THE OPEN BOOK: A HISTORY OF THE PHOTOGRAPHIC BOOK FROM 1878 TO THE PRESENT
A unique art form in their own right, photography books have played a major role within the photographic tradition almost since photographs were first taken. The Open Book will showcase the art of the photography book from the late nineteenth century to the present day, displaying 200 of the most significant examples of the genre from such artists as El Lissitzky, Henri Cartier-Bresson, Walker Evans, Daido Moriyama, Robert Frank, and Larry Clark.
This traveling exhibition was produced by Hasselblad Center, Gothenburg, Sweden, in cooperation with Arctic Paper, with books selected by Karl Lagerfeld, Ute Eskildsen, Gerhard Steidl, Christoph Schifferli, Ingrid Sischy, Andrew Roth, and Hasse Persson. The New York presentation is made possible with support from Fred and Stephanie Shuman, Philip E. Aarons and Shelley Fox Aarons, M.D., and Richard S. Frary.

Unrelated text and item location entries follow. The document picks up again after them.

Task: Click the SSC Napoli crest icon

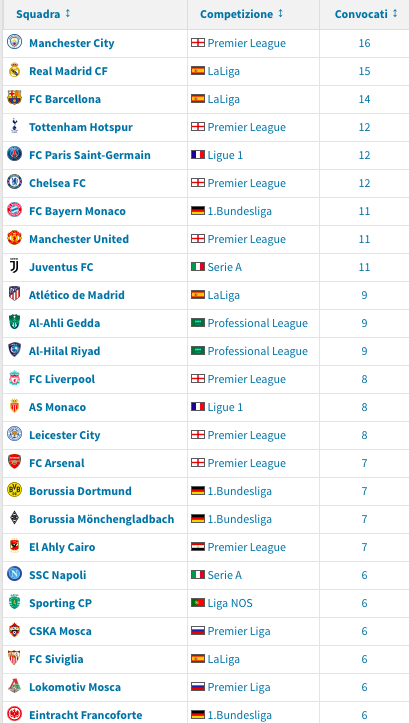Action: (x=14, y=574)
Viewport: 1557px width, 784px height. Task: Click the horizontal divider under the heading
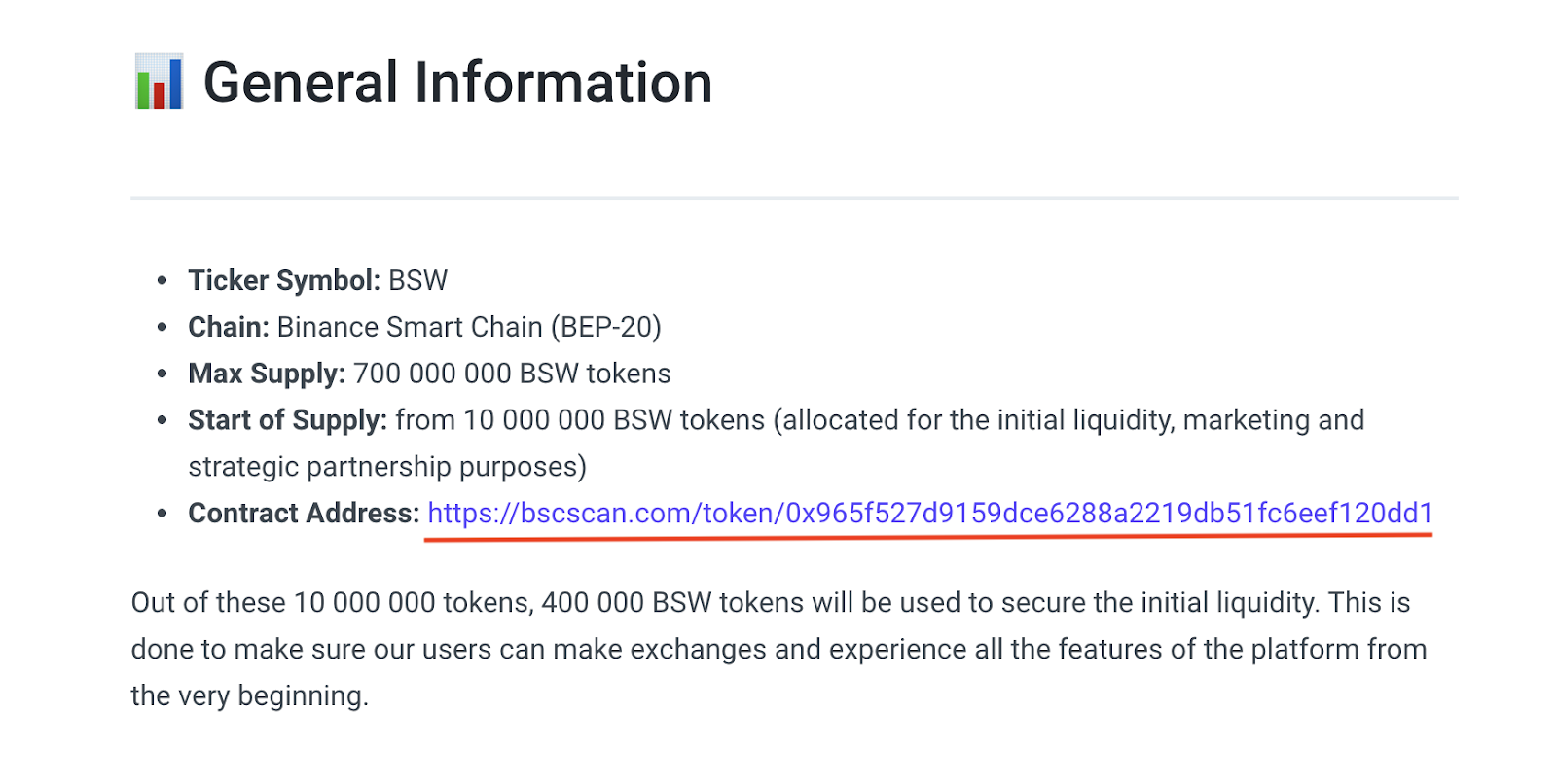(794, 198)
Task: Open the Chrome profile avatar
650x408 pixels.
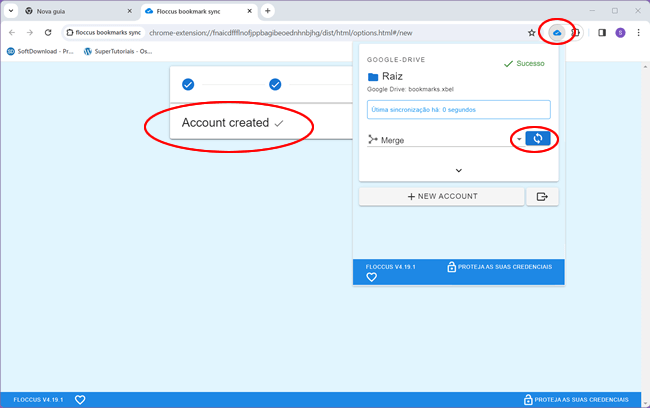Action: 620,33
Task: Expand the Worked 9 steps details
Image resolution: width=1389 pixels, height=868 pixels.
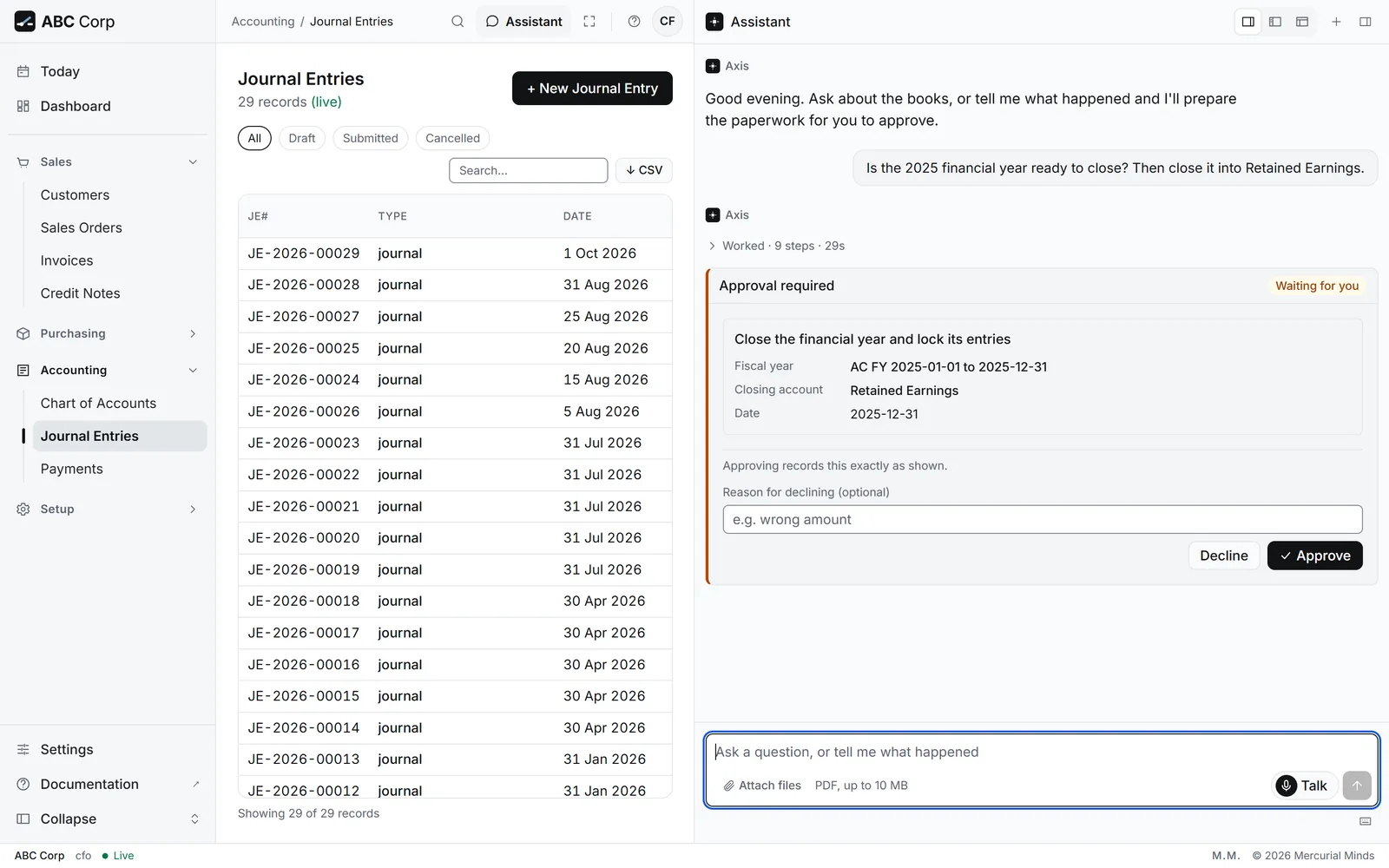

FORGET ME NOT: PHOTOGRAPHY AND REMEMBRANCE
Since its invention, photography has been inextricably bound up with remembrance. Photographs recall family, beloved friends, special moments, trips, and other events, speaking across time and place to create an emotional bond between subject and viewer. Forget Me Not focuses on this relationship between photography and memory, and explores the curious practice of strengthening the emotional appeal of photographs by embellishing them -with text, paint, frames, embroidery, fabric, string, hair, flowers, cigar wrappers, butterfly wings, and more- to create strange and often beautiful hybrid objects. This exhibition will feature approximately seventy-five such objects, extraordinary works of art created by ordinary people. Forget Me Not was curated by Geoffrey Batchen, Professor of the History of Photography at the Graduate Center, CUNY, and will be accompanied by a lavishly illustrated catalogue published by the Van Gogh Museum, Amsterdam, and the Princeton Architectural Press.